[Stored entries]
# # # # # # #

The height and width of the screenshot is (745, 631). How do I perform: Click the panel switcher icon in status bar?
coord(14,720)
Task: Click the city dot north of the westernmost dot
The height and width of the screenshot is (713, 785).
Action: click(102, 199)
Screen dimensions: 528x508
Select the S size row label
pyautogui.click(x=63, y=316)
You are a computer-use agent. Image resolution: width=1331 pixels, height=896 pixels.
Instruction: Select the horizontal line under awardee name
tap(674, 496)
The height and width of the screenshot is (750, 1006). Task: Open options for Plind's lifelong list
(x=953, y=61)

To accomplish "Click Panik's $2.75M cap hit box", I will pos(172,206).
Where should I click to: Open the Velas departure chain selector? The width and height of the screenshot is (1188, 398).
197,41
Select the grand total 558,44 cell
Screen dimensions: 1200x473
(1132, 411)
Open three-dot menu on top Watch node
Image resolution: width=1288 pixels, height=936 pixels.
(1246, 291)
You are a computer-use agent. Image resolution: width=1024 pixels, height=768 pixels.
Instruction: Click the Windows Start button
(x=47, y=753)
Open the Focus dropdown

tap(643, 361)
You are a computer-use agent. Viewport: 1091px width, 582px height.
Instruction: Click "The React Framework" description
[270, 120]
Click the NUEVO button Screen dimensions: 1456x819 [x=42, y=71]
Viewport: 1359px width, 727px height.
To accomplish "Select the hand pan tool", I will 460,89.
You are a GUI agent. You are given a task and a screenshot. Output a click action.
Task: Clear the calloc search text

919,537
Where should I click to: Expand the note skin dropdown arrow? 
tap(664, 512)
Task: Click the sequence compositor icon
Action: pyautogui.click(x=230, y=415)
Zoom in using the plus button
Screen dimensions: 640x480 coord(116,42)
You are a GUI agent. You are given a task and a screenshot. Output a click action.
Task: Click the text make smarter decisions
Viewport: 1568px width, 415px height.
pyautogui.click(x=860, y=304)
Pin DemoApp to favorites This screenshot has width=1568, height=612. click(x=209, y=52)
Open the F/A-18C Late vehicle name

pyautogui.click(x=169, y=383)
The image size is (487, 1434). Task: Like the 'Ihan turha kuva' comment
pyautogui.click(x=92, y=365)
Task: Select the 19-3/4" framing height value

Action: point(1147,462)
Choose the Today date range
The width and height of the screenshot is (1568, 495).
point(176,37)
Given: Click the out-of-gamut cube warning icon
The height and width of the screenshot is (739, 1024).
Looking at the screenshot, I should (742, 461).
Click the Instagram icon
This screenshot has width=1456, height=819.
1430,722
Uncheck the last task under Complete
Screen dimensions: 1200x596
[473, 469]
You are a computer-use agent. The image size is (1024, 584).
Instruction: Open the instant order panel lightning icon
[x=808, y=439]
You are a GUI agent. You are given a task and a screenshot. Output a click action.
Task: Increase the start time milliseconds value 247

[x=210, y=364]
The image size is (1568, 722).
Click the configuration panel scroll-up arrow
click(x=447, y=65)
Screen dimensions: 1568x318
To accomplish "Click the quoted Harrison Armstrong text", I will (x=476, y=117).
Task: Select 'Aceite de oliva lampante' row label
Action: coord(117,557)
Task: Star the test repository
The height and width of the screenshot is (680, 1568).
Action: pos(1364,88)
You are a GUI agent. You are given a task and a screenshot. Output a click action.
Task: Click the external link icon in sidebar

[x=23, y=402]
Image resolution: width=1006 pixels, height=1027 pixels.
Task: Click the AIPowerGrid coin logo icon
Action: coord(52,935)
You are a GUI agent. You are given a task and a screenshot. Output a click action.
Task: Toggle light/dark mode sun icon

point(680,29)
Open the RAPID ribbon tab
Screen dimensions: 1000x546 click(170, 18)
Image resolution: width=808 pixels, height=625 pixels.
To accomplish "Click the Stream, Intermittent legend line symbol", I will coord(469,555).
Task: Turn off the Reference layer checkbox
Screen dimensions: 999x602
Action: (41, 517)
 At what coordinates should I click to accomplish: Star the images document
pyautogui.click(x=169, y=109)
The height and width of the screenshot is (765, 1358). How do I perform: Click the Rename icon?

# # # # # # #

Repeat every line of the stored entries above verbatim.

» FINISHED TASK
The height and width of the screenshot is (745, 631). How do I perform: Click the panel switcher icon in status bar?
coord(14,720)
Task: Click the city dot north of the westernmost dot
The height and width of the screenshot is (713, 785).
Action: click(102, 199)
Screen dimensions: 528x508
Select the S size row label
pyautogui.click(x=63, y=316)
You are a computer-use agent. Image resolution: width=1331 pixels, height=896 pixels.
Instruction: Select the horizontal line under awardee name
tap(674, 496)
The height and width of the screenshot is (750, 1006). Task: Open options for Plind's lifelong list
(x=953, y=61)

To accomplish "Click Panik's $2.75M cap hit box", I will pos(172,206).
Where should I click to: Open the Velas departure chain selector? The width and height of the screenshot is (1188, 398).
197,41
Select the grand total 558,44 cell
Screen dimensions: 1200x473
(1132, 411)
Open three-dot menu on top Watch node
Image resolution: width=1288 pixels, height=936 pixels.
(1246, 291)
You are a computer-use agent. Image resolution: width=1024 pixels, height=768 pixels.
Instruction: Click the Windows Start button
(x=47, y=753)
Open the Focus dropdown

tap(643, 361)
You are a computer-use agent. Viewport: 1091px width, 582px height.
Instruction: Click "The React Framework" description
[270, 120]
Click the NUEVO button Screen dimensions: 1456x819 [x=42, y=71]
Viewport: 1359px width, 727px height.
To accomplish "Select the hand pan tool", I will 460,89.
You are a GUI agent. You are given a task and a screenshot. Output a click action.
Task: Clear the calloc search text

919,537
Where should I click to: Expand the note skin dropdown arrow? 
tap(664, 512)
Task: Click the sequence compositor icon
Action: pyautogui.click(x=230, y=415)
Zoom in using the plus button
Screen dimensions: 640x480 coord(116,42)
You are a GUI agent. You are given a task and a screenshot. Output a click action.
Task: Click the text make smarter decisions
Viewport: 1568px width, 415px height.
pyautogui.click(x=860, y=304)
Pin DemoApp to favorites This screenshot has width=1568, height=612. click(x=209, y=52)
Open the F/A-18C Late vehicle name

pyautogui.click(x=169, y=383)
The image size is (487, 1434). Task: Like the 'Ihan turha kuva' comment
pyautogui.click(x=92, y=365)
Task: Select the 19-3/4" framing height value

Action: point(1147,462)
Choose the Today date range
The width and height of the screenshot is (1568, 495).
point(176,37)
Given: Click the out-of-gamut cube warning icon
The height and width of the screenshot is (739, 1024).
Looking at the screenshot, I should (742, 461).
Click the Instagram icon
This screenshot has width=1456, height=819.
1430,722
Uncheck the last task under Complete
Screen dimensions: 1200x596
[473, 469]
You are a computer-use agent. The image size is (1024, 584).
Instruction: Open the instant order panel lightning icon
[x=808, y=439]
You are a GUI agent. You are given a task and a screenshot. Output a click action.
Task: Increase the start time milliseconds value 247

[x=210, y=364]
The image size is (1568, 722).
Click the configuration panel scroll-up arrow
click(x=447, y=65)
Screen dimensions: 1568x318
To accomplish "Click the quoted Harrison Armstrong text", I will (x=476, y=117).
Task: Select 'Aceite de oliva lampante' row label
Action: coord(117,557)
Task: Star the test repository
The height and width of the screenshot is (680, 1568).
Action: pos(1364,88)
You are a GUI agent. You are given a task and a screenshot. Output a click action.
Task: Click the external link icon in sidebar

[x=23, y=402]
Image resolution: width=1006 pixels, height=1027 pixels.
Task: Click the AIPowerGrid coin logo icon
Action: coord(52,935)
You are a GUI agent. You are given a task and a screenshot. Output a click action.
Task: Toggle light/dark mode sun icon

point(680,29)
Open the RAPID ribbon tab
Screen dimensions: 1000x546 click(170, 18)
Image resolution: width=808 pixels, height=625 pixels.
To accomplish "Click the Stream, Intermittent legend line symbol", I will coord(469,555).
Task: Turn off the Reference layer checkbox
Screen dimensions: 999x602
Action: (41, 517)
 At what coordinates should I click to accomplish: Star the images document
pyautogui.click(x=169, y=109)
The height and width of the screenshot is (765, 1358). How do I perform: Click the Rename icon?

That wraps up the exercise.